WHAT YOU WILL DO -> The answer must consist of the listing, reproduced exactly.

DATA SHOWN ->
---

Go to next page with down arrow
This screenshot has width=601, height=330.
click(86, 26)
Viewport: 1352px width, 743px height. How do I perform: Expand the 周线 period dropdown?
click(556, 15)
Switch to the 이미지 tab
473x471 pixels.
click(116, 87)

---

ANSWER TO THE EXERCISE ->
Go to next page with down arrow
This screenshot has width=601, height=330.
click(86, 26)
Viewport: 1352px width, 743px height. How do I perform: Expand the 周线 period dropdown?
click(556, 15)
Switch to the 이미지 tab
473x471 pixels.
click(116, 87)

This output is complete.